Viewers can expect more intelligence from the trenches like the above, thanks to Girls Night Out. Maybe Scott will get the hang of on-camera interviewing if the show continues (it's celebrating its fourth anniversary next month). For now, though, she picks the loudest possible place in a nightclub and shouts into ears. It sure didn't look like fun when Scott accosted Marc Menard, an actor from the All My Children soap, who was on hand to check out Iguana's "Most Beautiful Man" contest. "You're definitely the hottest guy here!" she yells at the side of his carefully coifed head.
Yet in the very next segment, Scott tries to converse with the contest's winner, Francois. "You're the hottest guy here," she gushes about six millimeters from his eardrum. "You know you're hot, don't you?"

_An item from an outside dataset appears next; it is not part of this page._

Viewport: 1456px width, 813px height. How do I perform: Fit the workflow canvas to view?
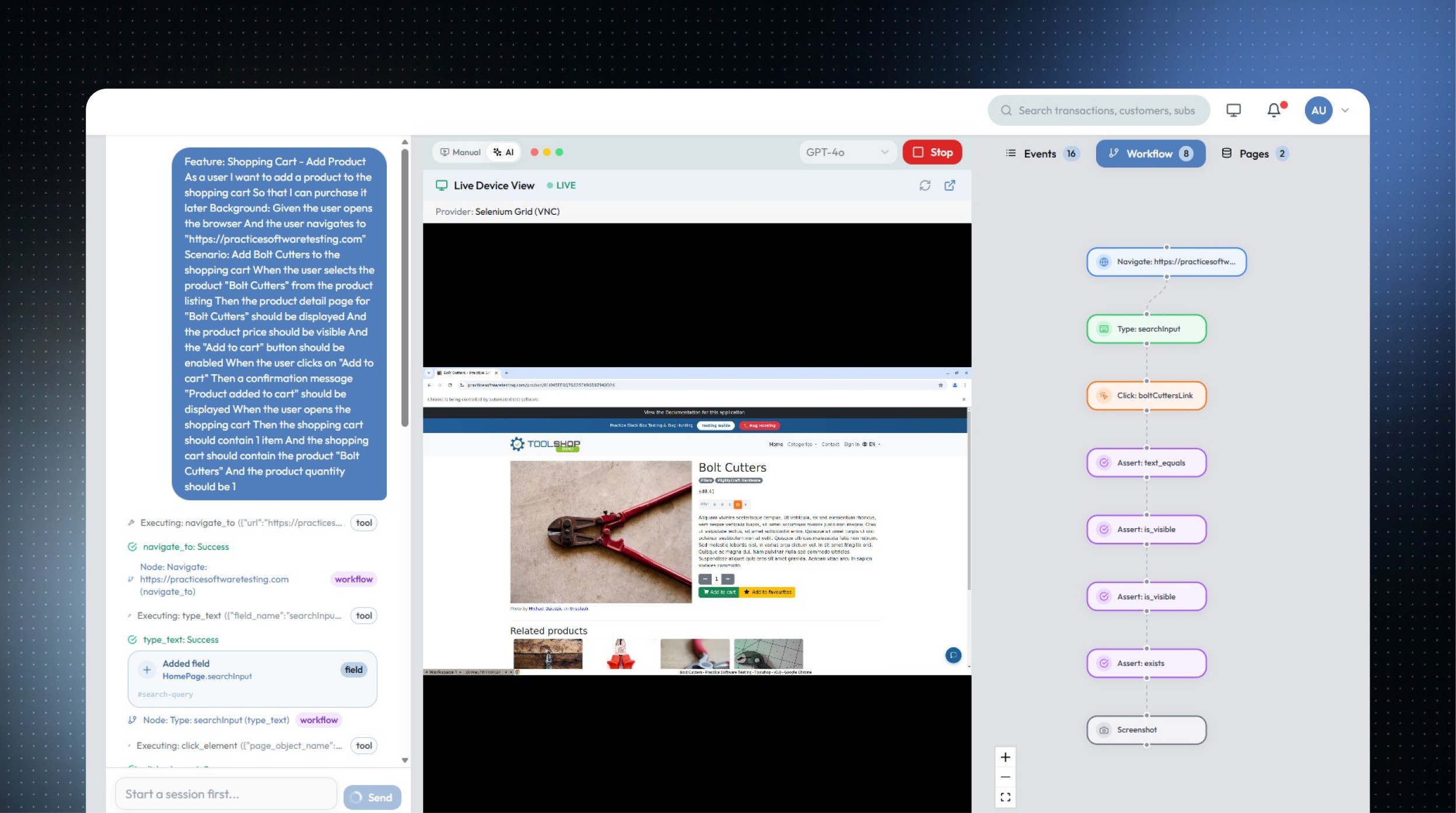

And, possibly as a sort of trial-by-fire boot camp, Scott and her two cohosts travel to New York City to explore its nightlife. Theresa Pancheco corners a Denver Nuggets player beneath some sheet-metal ductwork so she can ask him, "Hey, how're you doing up there?"
The most telling moment comes when Scott ends up at an "off the wall" NYC club called Pressure, where she mingles among clothing-optional A-list guests. The event is called Skin, which also takes place in Miami the last Saturday of every month. While being interviewed, its creator explains, "I've always felt there was a need for some kind of more selective event for just the beautiful people."
"I love the idea," chirps Scott, smile widening, threatening to split her skull in half. "I think it's fabulous. The people here are, like, models."
And that brings us back to South Florida, where someone apparently believes that a show like Girls Night Out is a good idea. And the circle of self-hatred continues unbroken.